Politics

Go on Without Me

Hillary Clinton throws almost everything behind Barack Obama.

See Slate’s complete Democratic Convention coverage. 

Watching Hillary Clinton speak at the Democratic National Convention, I was reminded of one of those old war movies in which the wounded hero melodramatically says to his comrades, “Go on without me.”

The old complaint about the Clintons is that they only care about themselves. They’ll do anything to win. They never let go. Clinton turned that stereotype on its head in the centerpiece of her speech. “Were you in this campaign just for me?” she asked, and the correct answer, surprisingly, was no.

It wasn’t clear she was going to get there. She said some nice words about Obama in her speech—yeah, she was proud to support him, fine—but then she switched into a litany of issues she’d fought for and people who had placed their faith in her. It was all about her, it sounded like. But then, with that question, she pivoted. The litany she’d just recited became an argument for Obama instead of a list of reasons to vote for her.

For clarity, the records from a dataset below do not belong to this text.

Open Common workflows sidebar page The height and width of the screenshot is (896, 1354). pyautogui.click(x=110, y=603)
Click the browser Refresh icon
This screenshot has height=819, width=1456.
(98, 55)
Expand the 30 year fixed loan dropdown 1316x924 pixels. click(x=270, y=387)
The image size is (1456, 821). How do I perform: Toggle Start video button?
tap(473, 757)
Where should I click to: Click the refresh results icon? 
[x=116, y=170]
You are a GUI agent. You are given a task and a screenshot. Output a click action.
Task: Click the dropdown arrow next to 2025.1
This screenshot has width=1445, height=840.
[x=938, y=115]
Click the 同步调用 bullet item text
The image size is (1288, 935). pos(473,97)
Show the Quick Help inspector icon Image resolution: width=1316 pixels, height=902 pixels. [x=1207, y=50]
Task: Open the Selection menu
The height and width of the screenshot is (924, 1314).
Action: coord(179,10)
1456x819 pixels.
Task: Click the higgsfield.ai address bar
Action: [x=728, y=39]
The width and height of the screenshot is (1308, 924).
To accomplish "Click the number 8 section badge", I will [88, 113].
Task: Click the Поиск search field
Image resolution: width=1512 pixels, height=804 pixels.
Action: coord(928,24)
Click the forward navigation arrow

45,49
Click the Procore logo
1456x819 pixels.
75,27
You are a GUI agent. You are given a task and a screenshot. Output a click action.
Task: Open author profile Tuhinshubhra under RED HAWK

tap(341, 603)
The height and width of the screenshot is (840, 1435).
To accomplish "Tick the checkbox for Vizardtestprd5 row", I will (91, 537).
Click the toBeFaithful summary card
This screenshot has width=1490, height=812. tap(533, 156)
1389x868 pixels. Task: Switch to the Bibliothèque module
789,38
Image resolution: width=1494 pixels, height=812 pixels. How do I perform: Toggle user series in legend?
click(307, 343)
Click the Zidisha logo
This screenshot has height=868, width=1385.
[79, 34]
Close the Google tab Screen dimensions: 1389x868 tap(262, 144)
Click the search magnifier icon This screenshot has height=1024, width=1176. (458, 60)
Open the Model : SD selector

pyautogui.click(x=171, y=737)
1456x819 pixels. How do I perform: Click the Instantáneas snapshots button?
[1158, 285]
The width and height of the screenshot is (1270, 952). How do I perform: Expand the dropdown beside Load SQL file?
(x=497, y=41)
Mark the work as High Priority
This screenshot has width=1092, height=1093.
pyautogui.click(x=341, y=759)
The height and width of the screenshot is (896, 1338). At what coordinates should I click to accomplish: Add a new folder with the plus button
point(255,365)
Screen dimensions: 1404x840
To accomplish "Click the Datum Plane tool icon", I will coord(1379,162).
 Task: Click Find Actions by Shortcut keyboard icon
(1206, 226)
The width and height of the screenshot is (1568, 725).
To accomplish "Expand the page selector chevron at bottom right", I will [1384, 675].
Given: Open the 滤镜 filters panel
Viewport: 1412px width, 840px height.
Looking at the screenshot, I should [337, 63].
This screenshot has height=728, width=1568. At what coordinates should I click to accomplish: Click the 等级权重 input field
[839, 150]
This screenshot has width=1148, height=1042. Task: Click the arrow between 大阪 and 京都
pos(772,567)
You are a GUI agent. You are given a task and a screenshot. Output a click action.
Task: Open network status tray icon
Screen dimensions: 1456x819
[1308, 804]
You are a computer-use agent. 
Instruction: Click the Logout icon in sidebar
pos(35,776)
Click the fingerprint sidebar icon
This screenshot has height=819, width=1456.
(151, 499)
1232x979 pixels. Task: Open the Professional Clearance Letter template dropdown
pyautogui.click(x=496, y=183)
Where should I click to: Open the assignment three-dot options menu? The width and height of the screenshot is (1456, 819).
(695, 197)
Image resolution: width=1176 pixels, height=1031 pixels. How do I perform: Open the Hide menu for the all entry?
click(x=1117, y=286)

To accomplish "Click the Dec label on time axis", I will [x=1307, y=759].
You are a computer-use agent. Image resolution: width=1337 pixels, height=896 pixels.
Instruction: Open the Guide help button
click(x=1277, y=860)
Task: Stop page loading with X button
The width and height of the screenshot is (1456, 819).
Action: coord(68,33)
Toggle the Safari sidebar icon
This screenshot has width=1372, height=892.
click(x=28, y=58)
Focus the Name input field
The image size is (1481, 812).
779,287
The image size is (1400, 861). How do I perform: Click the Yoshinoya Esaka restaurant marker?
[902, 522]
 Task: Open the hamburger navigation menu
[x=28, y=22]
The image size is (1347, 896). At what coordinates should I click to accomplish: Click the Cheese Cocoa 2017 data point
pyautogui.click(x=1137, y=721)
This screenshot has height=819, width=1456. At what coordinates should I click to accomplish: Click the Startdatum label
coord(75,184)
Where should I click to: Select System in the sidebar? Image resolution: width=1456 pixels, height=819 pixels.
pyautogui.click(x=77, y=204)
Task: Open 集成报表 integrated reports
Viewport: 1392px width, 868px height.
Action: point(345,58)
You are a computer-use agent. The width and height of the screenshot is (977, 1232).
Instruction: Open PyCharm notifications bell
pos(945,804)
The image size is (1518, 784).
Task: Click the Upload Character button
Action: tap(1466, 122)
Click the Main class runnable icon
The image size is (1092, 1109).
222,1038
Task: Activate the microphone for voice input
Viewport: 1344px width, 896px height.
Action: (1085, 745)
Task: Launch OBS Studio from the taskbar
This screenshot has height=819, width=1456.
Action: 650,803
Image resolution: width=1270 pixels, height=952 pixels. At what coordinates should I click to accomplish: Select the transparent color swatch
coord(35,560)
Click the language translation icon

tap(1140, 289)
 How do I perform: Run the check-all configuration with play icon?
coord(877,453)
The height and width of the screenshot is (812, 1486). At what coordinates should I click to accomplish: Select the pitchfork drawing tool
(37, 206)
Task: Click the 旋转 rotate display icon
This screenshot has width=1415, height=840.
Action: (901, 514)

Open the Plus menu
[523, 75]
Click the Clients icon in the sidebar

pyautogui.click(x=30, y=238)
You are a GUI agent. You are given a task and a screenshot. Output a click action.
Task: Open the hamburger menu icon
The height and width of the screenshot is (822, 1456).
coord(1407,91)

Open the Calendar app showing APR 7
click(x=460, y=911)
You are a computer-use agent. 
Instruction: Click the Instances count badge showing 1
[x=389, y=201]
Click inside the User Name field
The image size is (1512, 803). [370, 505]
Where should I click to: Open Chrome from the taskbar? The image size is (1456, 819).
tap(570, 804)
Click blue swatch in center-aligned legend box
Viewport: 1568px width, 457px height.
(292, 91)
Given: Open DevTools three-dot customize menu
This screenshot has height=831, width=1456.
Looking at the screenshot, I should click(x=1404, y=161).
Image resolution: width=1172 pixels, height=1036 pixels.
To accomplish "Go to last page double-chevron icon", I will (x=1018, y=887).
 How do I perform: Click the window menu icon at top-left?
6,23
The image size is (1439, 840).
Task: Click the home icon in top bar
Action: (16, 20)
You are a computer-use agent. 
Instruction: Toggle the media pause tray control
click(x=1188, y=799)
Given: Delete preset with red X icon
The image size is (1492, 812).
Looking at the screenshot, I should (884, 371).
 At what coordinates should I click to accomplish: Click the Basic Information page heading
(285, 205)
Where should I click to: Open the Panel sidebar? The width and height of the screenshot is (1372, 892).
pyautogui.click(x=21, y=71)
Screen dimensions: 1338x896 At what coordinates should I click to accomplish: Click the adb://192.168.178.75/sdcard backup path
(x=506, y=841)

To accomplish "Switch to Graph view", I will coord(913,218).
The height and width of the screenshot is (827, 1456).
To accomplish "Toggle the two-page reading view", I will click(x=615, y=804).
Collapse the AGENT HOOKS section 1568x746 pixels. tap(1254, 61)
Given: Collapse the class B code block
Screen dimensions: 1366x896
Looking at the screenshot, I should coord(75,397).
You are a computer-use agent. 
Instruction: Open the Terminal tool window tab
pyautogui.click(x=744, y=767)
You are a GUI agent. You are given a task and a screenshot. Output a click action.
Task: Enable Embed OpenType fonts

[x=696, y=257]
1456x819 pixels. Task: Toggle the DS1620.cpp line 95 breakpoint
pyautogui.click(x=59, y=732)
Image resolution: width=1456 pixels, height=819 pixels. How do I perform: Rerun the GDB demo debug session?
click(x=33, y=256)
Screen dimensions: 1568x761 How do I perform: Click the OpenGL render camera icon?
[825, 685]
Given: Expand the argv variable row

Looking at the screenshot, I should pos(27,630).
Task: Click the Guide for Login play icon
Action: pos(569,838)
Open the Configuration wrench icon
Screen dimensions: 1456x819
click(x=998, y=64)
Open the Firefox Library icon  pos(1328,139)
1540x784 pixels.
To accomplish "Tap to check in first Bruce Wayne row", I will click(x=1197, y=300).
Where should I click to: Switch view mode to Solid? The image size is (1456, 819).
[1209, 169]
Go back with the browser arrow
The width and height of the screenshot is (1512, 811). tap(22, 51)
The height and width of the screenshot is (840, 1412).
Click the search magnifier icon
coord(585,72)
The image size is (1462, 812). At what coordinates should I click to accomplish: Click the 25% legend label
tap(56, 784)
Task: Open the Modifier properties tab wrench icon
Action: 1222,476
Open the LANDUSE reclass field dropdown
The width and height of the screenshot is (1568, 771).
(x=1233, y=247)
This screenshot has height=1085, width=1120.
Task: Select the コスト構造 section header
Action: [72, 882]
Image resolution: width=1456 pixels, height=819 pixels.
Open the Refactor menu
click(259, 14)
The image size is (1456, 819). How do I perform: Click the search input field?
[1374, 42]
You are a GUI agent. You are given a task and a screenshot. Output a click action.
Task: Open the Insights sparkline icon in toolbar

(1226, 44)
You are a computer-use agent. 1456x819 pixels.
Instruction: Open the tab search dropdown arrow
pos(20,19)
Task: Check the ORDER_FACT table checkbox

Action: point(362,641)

Tuesday night, the Democrats celebrated Ted Kennedy. He was in Clinton’s shoes in 1980, after his hard-fought battle with Jimmy Carter. When he gave his convention speech, he mentioned Jimmy Carter once, congratulating him only in passing. Ronald Reagan never mentioned Gerald Ford in 1976. Hillary Clinton named Barack Obama more than a dozen times. Kennedy’s famous speech declared that the dream will never die. Clinton’s pitch was that the dream cannot live without electing Barack Obama.

Everything seemed to be at stake for Clinton. She said the issues she’d fought for all her life would wither if Obama was not elected. She linked Obama to continuing her husband’s legacy. “We did it before with President Clinton and the Democrats. And if we do our part, we’ll do it again with President Obama and the Democrats.” She told the story of her gender’s emancipation and the fight against slavery and then rolled the entire history of progress behind the Obama candidacy. Before that history of progress could continue, “before we can keep going, we have to get going by electing Barack Obama.”

But there was one big flaw in the pitch: Clinton never made the case that Barack Obama was ready to lead as commander in chief. That was her strongest argument against Obama during the primary—so strong the McCain campaign is recycling her ad about the president answering the phone at 3 a.m. Maybe Joe Biden is planning to address that issue for Obama, and Clinton needed to stay focused on convincing her supporters. Still, it felt like a hole.

Despite that dropped stitch, Clinton rehabilitated herself in her party. Rank-and-file Democrats could hardly have asked for more. Which may actually create a slight problem for Barack Obama. Did Clinton do too well? The reaction I got from the Clinton supporters who don’t like Obama is that her speech was the best proof yet that she should be president—or at least be No. 2 on the ticket.

We’ll know in a few weeks whether the 18 million who helped Clinton put cracks in the highest glass ceiling are interested in helping someone else—namely, Barack Obama—finally break through.